しかしフーレンスジルコニアスが驚いたのはその性能にではない、見事にデフォルメされているとはいえ、そのイヤリングは誰がどう見ても2頭身になってポーズを決めて恥らうフーレンスジルコニアスの姿以外には見えないのだから。
「ちょ、え、なに、どうなってるの……」
「あはははは、鏡面魔獣で製作者に起因とかなってるからもしやとか思ったけど、流石にここまでとは思わなかったわw」
「嵌めたなユカ姉!!」
サッと金床の上にあるイヤリングに手を伸ばすフーレンスジルコニアスだったが、委託製作で作ったものは製作者ではなく委託者、即ち今回はユカリアスに所有権があるためシステム的に取得が不可だった。
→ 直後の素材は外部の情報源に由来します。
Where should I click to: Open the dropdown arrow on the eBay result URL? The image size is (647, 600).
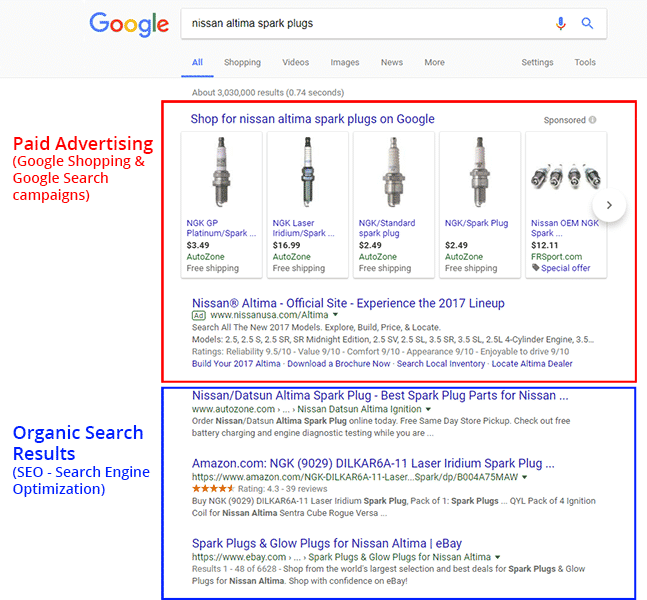point(498,557)

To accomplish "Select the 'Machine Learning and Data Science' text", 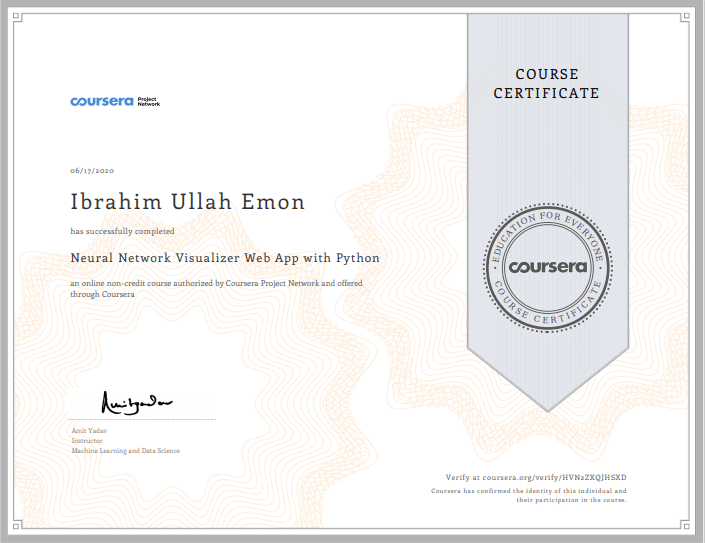I will pos(125,451).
うぬぬと唸るフーレンスジルコニアスの横から、悠々とした手つきでイヤリングを取るユカリアスを下からねめつける。
「そんな顔したら可愛い顔が台無しよぉ?」
「ぬー、それどうするんですか?」
「勿論こんなに可愛くて性能も折り紙付きなんだから大事に私が使うわよ」
「ユカ姉、髪伸ばしましょうよ……」
「嫌よ、この外見気に入ってるし。また気に入る外見にするのに一体いくらかかるか分かったもんじゃないし」
「う~」
現実のお金がかかることなので強くは言えないし、元々の素材もユカリアスのものの為その所有権を主張することもできない。買い取るにしてもその性能から一体いくらになるかも想像がつかない。
「私の名前と外観を使われてるのに理不尽だ!」
「うふふ、世の中ってそういうものよ~」
「大人ってきたない……」
その後ユカリアスになだめられ、渋々だが納得して(丸め込まれて?)ホクホクとして去って行くユカリアスの背中を見つめながら溜息を吐いた。
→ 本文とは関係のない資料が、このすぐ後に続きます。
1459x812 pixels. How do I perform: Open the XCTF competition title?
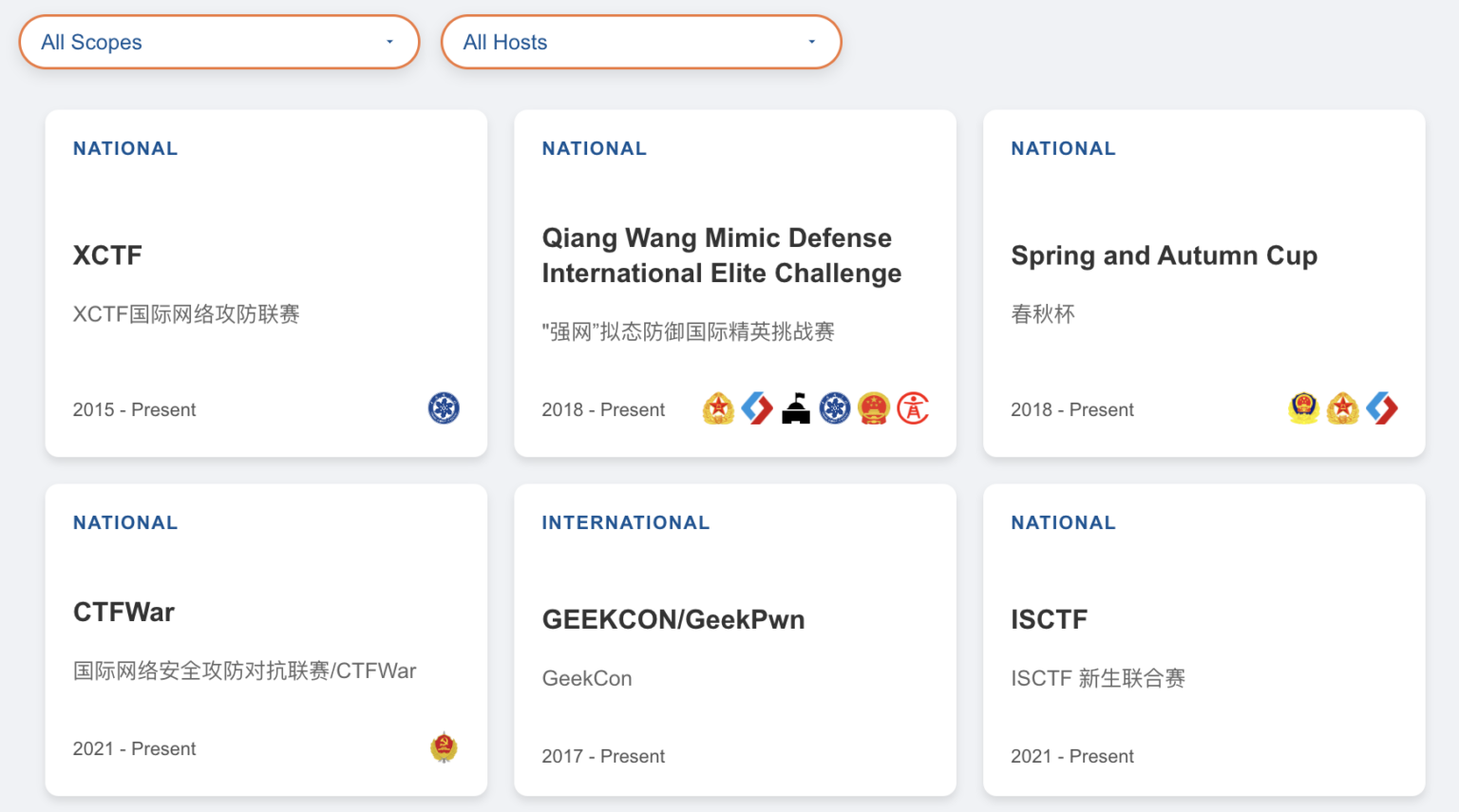(x=107, y=255)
気分転換がてら軽くソロで狩りをした後、日課の鍛冶作業をしてからその日は就寝した。
翌日帰宅した後、何の気なしにイリーガル・オンラインの掲示板を見て椅子から転げ落ちた。
20〇〇年 4月〇〇日 23:21
タイトル またTHEレアがやらかしてた。
昨日鍛冶場で修練してたらTHEレアがチート装備作ってたw
しかも自分の名前入りで見た目が2頭身レアタソwww
けしからん!俺によこせ!!!!111
・まじかおれによこせw
・見た目変えられるってTHEレアってヤツまじチートなの?
・2頭身ハァハァ
・ソース→ttp://illegal-call/%E3%BC6
だがこれは私のだ!だれにもやらんw
・ちょ、まじ鬼性能wそしてカワユスw
・鏡面魔獣ゴルテアのドロップアイテムで見た目変えられるのか!
・100M出す売ってくれ!
・なに!なら俺は50Mだ
・下げてどうするw
・
・
・
「ユカ姉ーーーーーー!!!!」
ログインと当時に叫ぶフーレンスジルコニアスであった。